[Collected data]

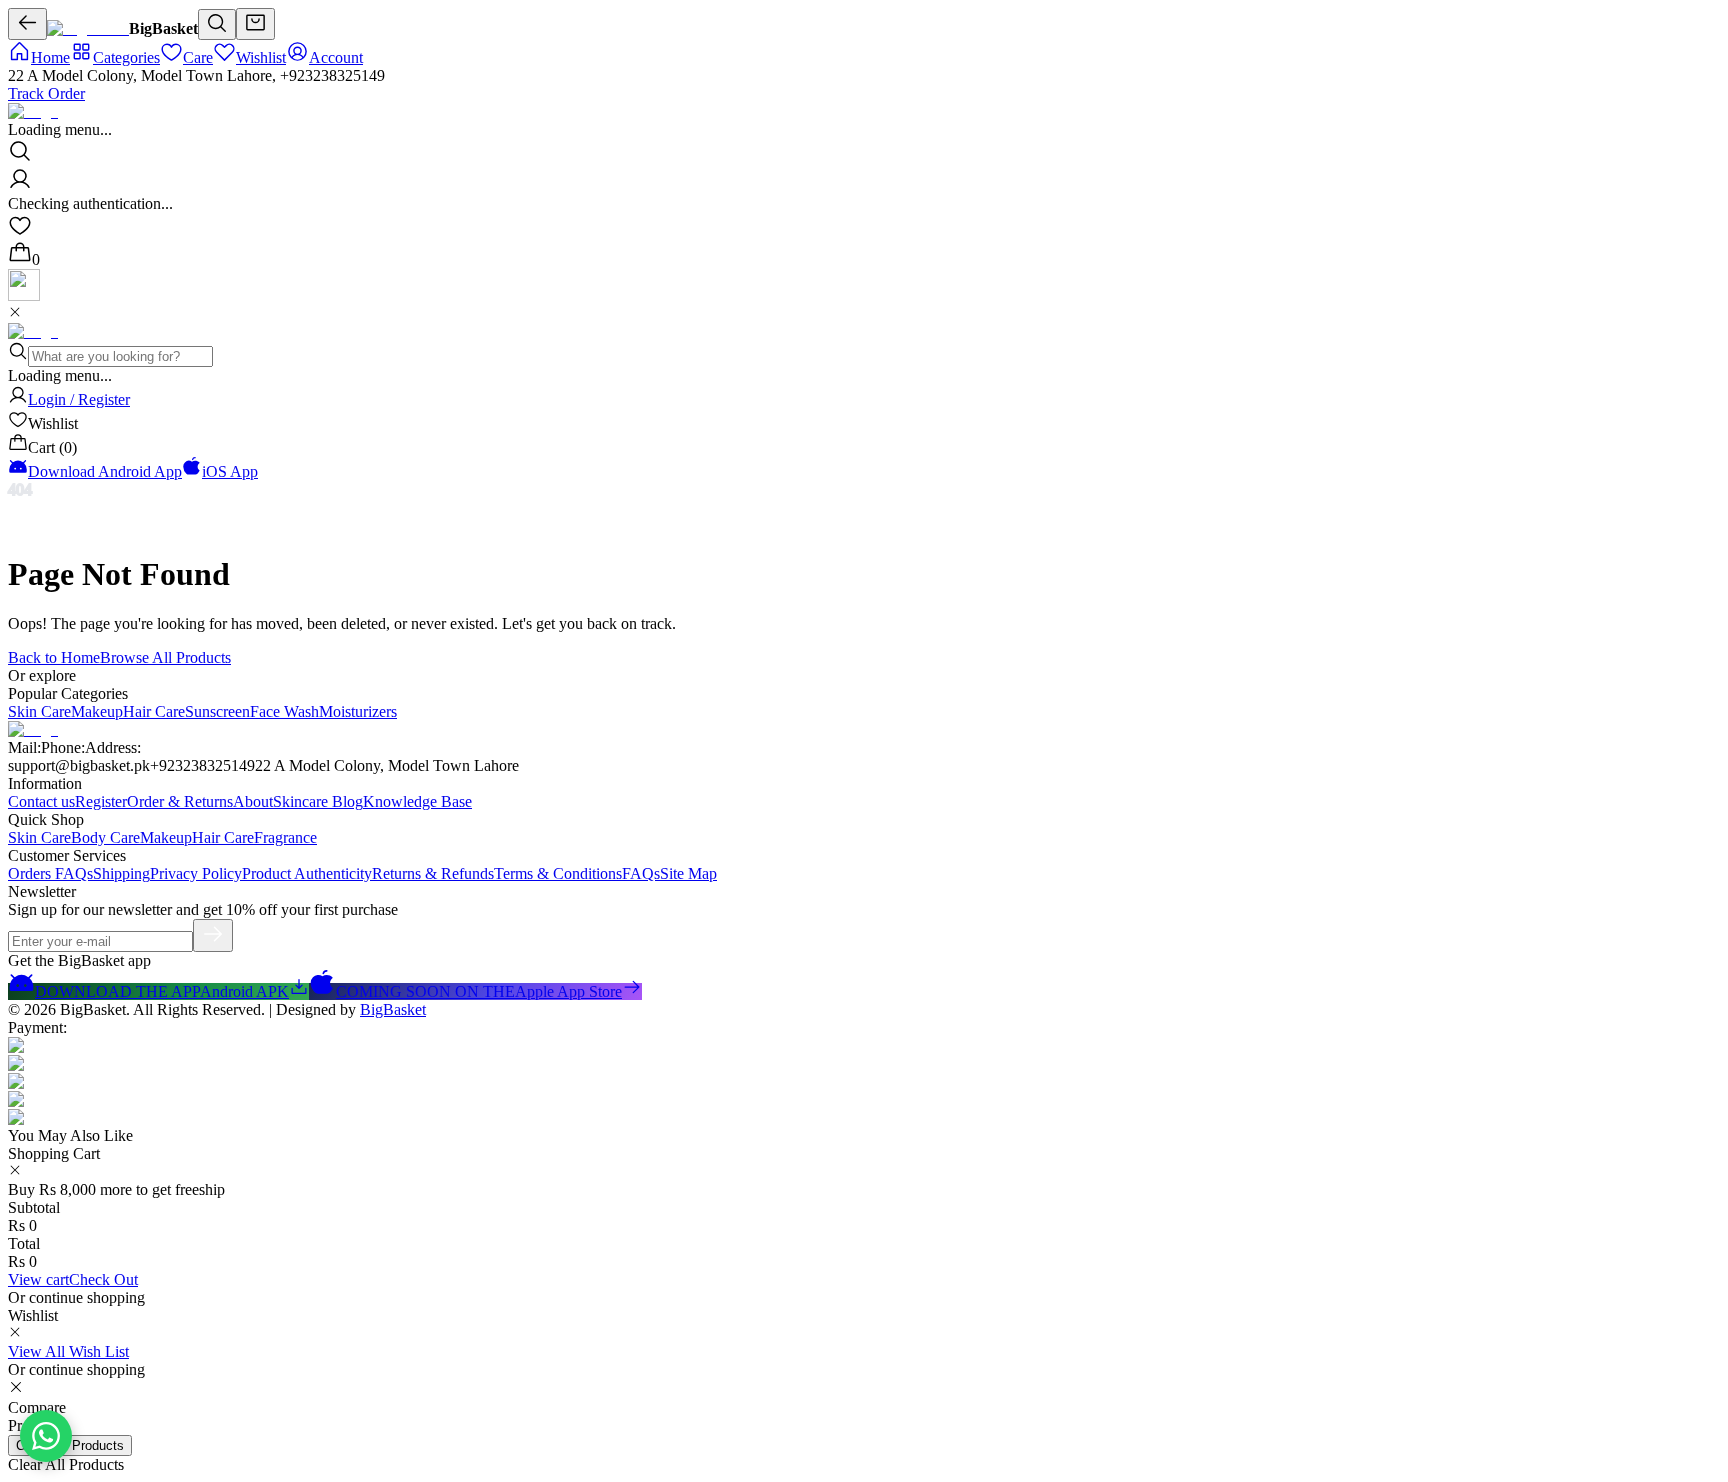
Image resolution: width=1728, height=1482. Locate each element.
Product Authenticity (307, 873)
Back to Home (54, 657)
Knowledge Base (417, 801)
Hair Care (154, 711)
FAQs (641, 873)
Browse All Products (165, 657)
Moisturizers (358, 711)
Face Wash (284, 711)
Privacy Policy (196, 873)
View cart (38, 1279)
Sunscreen (217, 711)
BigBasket (393, 1009)
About (253, 801)
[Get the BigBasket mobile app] (24, 295)
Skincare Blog (318, 801)
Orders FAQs (50, 873)
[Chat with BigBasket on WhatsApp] (46, 1436)
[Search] (217, 24)
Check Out (103, 1279)
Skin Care (39, 711)
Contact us (41, 801)
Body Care (105, 837)
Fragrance (285, 837)
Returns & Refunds (433, 873)
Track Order (46, 93)
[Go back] (27, 24)
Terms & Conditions (558, 873)
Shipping (121, 873)
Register (101, 801)
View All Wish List (68, 1351)
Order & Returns (180, 801)
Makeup (97, 711)
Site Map (688, 873)
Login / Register (79, 399)
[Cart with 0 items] (255, 24)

■ Exercise directions:
Start at the line containing "Makeup (97, 711)". Repeat it and each line after it, word for word, to the end of the records.

■ Answer to this problem:
Makeup (97, 711)
Site Map (688, 873)
Login / Register (79, 399)
[Cart with 0 items] (255, 24)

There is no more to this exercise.